Saturday, 29 February 2020

Dibahagiakan Takdir

            Tak ada yang membuat lebih cemas daripada ketidakpastian. Padahal, satu-satunya yang pasti di dunia ini adalah ketidakpastian. Namun, tetap saja, ketidaktahuan tentang sesuatu yang akan terjadi sering kali membuat risau sendiri. Tentangmu, juga begitu. Terlebih, memang tentang kita.
            Pernah kukatakan jika suatu kala dirimu kembali hadir di hidupku, akan kucintai kau lebih dari sebelumnya dan akan kuperjuangkan kau berkali-kali lipat dari yang selama ini telah kulakukan. Sayangnya, aku tak memiliki banyak waktu. Serupa angin, kubilang tentangmu, memang benarlah begitu. Manasuka kaupergi dan aku akan kehilangan lagi.
            Sudah aku mencintaimu dengan melepaskan, dengan membiarkanmu terbang bebas tanpa pernah sekali pun menahan. Sudah aku hanya melihatmu berlari tanpa pernah memintamu berhenti dan menoleh kepadaku lagi. Sudah aku memastikan kau berbahagia tanpaku di hidupmu yang menyenangkan bersama dirinya.


            Kali ini, ketika yang pernah kurasa hingga aku berazam benar-benar mewujud nyata, bukan hanya mimpi, taktahu lagi apa yang harus kukatakan pada Tuhan. Sungguh, sungguh, dibahagiakan olehmu ternyata tidaklah ada apa-apanya dibandingkan dengan dibahagiakan takdir. Demi semesta yang menghubungkan kita, Tuhan tidak pernah tidur, selalu mendengar yang bahkan tak terucapkan.
            Kalaulah mentari harus berevolusi berkali-kali demi membawamu hadir di sisi, takkan pernah aku lelah menanti, layaknya selama ini. Meskipun hadirmu hanya sekejap dan tak pernah lama menetap, apa yang kautinggalkan untukku tidaklah pernah sesingkat singgah, tetapi abadi hingga nanti, hingga kau bahkan telah mati.
            Dibahagiakan takdir membuatku sadar bahwa seperti apa pun aku menolak percaya, semesta miliki banyak rahasia, yang satu per satunya akan tersingkap seiring pergantian masa. Di atas segala ketidakmungkinan, di balik seluruh kemustahilan, ada bisik hati yang mengetuk pintu harapan, ada tangan yang menuliskan keajaiban.
            Demi satu hatimu, tak pernah peduli aku mematahkan hati lain sampai seribu. Demi satu dirimu, tak kupikirkan kehadiran sosok lain yang menghampiriku. Demi satu jiwamu, tak kubiarkan jiwa lain menyentuh jiwaku meski hanya satu. Kepadamu, hanya kepadamu, aku berani mempertaruhkan dunia yang hanya satu. Kaulah satu dari tujuh miliar manusia yang akan kuperjuangkan, selalu.

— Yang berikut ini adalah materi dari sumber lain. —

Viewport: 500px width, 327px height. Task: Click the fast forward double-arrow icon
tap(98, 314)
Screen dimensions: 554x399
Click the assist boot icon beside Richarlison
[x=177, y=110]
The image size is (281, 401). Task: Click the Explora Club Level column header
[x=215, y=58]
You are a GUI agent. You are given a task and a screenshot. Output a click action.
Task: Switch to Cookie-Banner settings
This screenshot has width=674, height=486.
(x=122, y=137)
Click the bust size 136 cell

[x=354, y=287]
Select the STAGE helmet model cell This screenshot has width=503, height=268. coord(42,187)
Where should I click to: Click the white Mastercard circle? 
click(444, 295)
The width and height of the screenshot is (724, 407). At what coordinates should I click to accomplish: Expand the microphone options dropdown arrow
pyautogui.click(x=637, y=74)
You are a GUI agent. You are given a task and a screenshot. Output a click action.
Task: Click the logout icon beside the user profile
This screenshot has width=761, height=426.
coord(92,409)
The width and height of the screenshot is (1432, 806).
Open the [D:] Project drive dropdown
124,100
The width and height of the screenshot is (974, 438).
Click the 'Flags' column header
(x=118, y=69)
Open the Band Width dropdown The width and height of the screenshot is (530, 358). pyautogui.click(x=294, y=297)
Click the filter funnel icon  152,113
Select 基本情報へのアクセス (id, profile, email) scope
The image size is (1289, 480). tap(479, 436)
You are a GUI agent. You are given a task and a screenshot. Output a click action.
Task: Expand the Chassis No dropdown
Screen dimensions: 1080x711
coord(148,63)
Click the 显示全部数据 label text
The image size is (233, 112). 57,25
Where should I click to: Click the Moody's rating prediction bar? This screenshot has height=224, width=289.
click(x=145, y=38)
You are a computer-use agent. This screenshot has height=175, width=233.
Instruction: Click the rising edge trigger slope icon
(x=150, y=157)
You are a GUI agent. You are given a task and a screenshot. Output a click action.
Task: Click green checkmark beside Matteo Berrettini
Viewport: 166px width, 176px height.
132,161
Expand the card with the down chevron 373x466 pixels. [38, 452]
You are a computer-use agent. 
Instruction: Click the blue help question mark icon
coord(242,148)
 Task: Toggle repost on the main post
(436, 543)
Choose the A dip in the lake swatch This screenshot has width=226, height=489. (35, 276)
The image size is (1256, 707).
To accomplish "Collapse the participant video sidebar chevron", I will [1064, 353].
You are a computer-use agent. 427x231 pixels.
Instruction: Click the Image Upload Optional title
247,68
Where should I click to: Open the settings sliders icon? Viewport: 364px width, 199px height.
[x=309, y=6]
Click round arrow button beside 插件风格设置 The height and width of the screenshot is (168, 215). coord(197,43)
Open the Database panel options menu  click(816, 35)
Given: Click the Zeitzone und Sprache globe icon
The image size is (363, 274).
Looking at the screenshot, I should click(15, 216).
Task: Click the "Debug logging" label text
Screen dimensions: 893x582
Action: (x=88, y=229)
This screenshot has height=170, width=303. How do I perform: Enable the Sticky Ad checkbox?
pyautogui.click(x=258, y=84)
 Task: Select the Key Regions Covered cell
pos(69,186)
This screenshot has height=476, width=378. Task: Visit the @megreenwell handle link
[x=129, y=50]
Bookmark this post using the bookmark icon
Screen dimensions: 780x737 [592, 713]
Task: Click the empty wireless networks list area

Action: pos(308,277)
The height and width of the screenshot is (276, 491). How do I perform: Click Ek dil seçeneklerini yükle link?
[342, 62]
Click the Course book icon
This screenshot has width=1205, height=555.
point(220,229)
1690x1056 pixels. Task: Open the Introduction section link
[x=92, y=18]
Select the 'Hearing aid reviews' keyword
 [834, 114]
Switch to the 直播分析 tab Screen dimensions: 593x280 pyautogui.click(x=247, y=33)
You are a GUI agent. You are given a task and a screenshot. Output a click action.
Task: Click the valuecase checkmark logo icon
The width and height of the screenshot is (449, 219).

            Aku telah memperjuangkanmu lagi meski terlalu cepat, tetapi sungguh aku takingin terlambat. Dunia ini tidaklah menentu, terlalu banyak yang bisa membuatku dan dirimu terpisah, lagi dan lagi. Namun, hendaklah kautahu; aku akan mencintai dan memperjuangkanmu sebanyak kali lipat pergi dan kembalimu.
            Kini, ketika akhirnya kau menghilang lagi, takdir tetap membahagiakanku. Tidak pernah aku menyesal sedikit dan sedetik pun tentangmu, tentang apa yang kulakukan, jua tentang kita yang kembali bersimpangan, tidak berdampingan. Segalanya bahkan terasa begitu cukup bagiku.
            Senyummu, tawamu, dan matamu yang kembali kulihat membuatku selalu tahu bahwa pada rentang waktu selama apa pun, pada bilangan masa kapan pun, pada bentang jarak sejauh apa pun, aku akan selalu mengenalimu, begitu pun dirimu akanku. Jiwa kita yang tahu; kita adalah satu.
            Jangan ragu untuk pergi, takusah takut untuk kembali. Aku akan selalu di sini, seperti batu yang tak mudah berpindah, serupa hujan yang hanya mengenal jatuh ke bawah. Terima kasih telah singgah, dengan cara yang ramah, meninggalkan hangat sejarah, menyisakan pasrah. Semoga, sebagaimana yang telah terjadi padaku, kau pun begitu—dibahagiakan takdir.